Peakman thinks the law is still an ass when it comes to sex. She recounts the case of the cannibal who was prosecuted for manslaughter after eating a man who had entered into a contractual arrangement with him. Controversially, Peakman suggests that we should be able to consent to being devoured piece by piece for someones else’s gratification, assuming we are of sound mind, without worrying that the Hannibal Lecter-like gormand will be prosecuted. The issues raised by the cannibalism case are the same as with euthanasia, Peakman suggests. People should have the right to act on their self-destructive impulses without fear of censure. That seems quite radical. Unlike the escort, the young German cannibal Bernd Brandes did consent to being tortured; consuming his own penis before being stabbed to death.

This plea is complicated by the issue of consent. Sometimes consent is wrongly assumed, or in the case of the dead the lack of consent is the point. Like many readers I thought I knew quite a bit about this subject! The first few chapters were familiar accounts of sex in the Greco-Roman era. I knew Roman men were allowed several women – one for procreation, one for sex/alluring conversation, and another one for luck. I knew that buggering young boys was regarded as a form of “mentorship”. But later chapters were revelatory. I didn’t understand the physiognomy behind auto-asphyxiation but now certainly do. And who knew that there used to be a paeodophile’s liberation movement, that demanded rights for this oppressed minority. The Paedophile’s Information Exchange, founded in 1974, published a number of pamphlets which presented paedophilia as a social good. The authors asserted that the child is often a “willing” partner.
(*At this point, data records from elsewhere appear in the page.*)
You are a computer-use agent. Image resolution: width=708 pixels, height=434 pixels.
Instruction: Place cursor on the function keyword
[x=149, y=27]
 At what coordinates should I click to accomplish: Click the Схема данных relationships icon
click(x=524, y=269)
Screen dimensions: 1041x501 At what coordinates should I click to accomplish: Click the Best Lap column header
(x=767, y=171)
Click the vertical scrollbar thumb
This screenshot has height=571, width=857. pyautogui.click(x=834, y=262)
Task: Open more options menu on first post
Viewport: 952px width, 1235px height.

Today, such material would be relegated to the dark web, if you could find it at all. Peakman’s claim that there’s nothing new under the sun (just a shift of emphasis from one era to the next) is undermined by the current wave of sexual repression. Our hypersexualised society is also hyper repressive; we’ve never been more conflicted about sex and our confused sexual morays reflect that.
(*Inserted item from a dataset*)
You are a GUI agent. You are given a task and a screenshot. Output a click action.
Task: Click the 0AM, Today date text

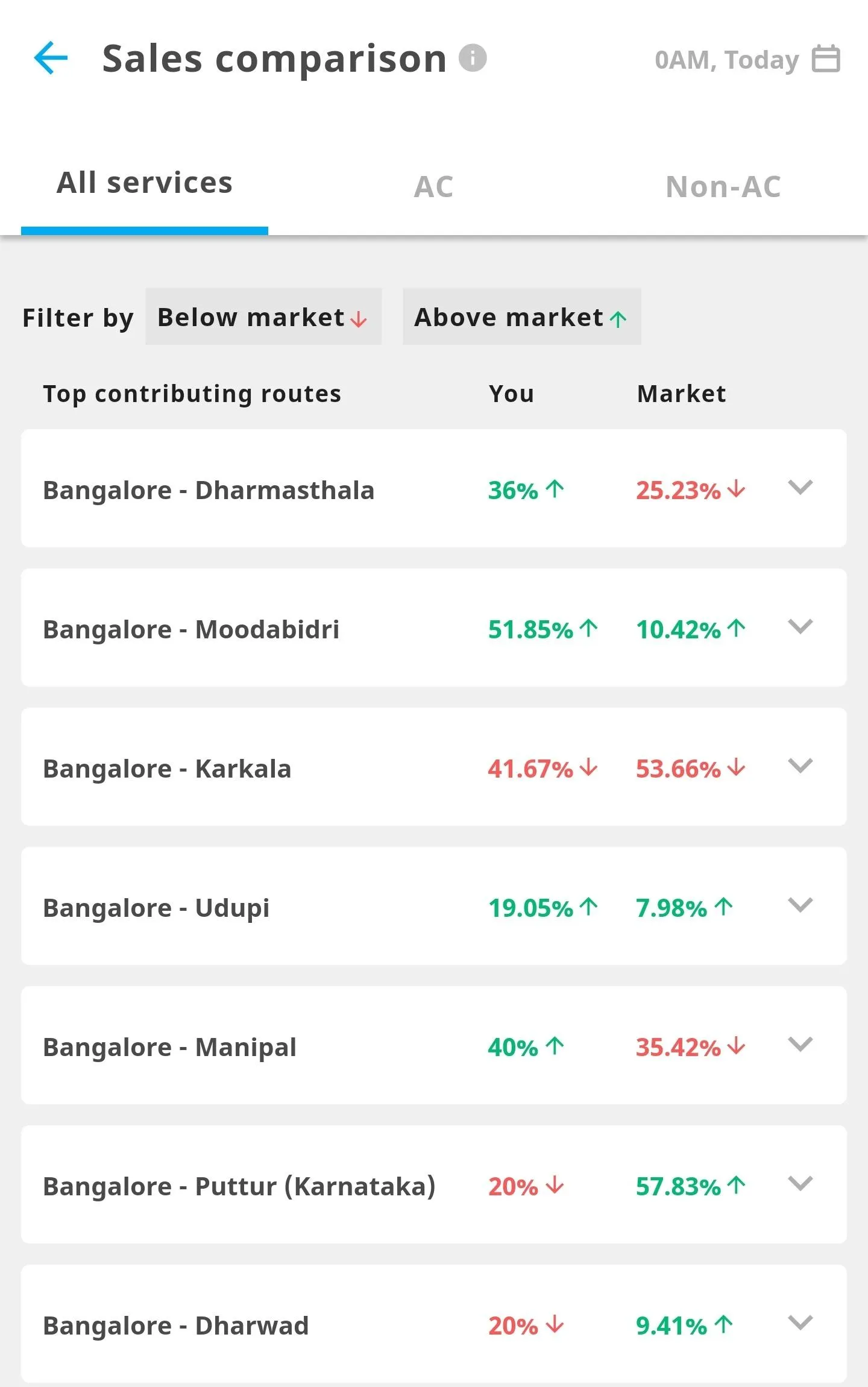click(726, 60)
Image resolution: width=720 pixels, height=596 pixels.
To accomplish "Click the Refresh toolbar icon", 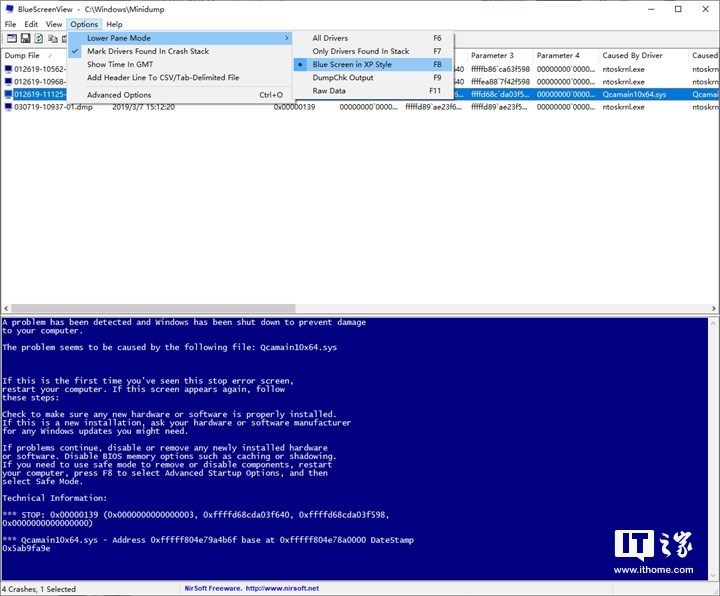I will pos(38,38).
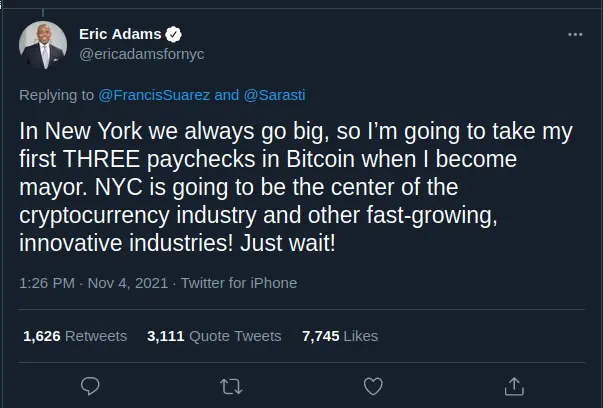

In the Jimmy Savile era, it is not possible to think of our children as sexual beings given that “child love” was the paedophile’s alibi. A related fear about the sexualisation of children – high heels for seven-year-olds, for example – has led to a denial about the thing one instinctively knows as a parent. This is a shame. I’m worried that our children will experience their own sexuality as a predatory stranger. A friend of mine wrote a play about childhood sexuality and was shocked when none of the reviews mentioned this issue: amazingly in our hypersexualised world some things are still taboo.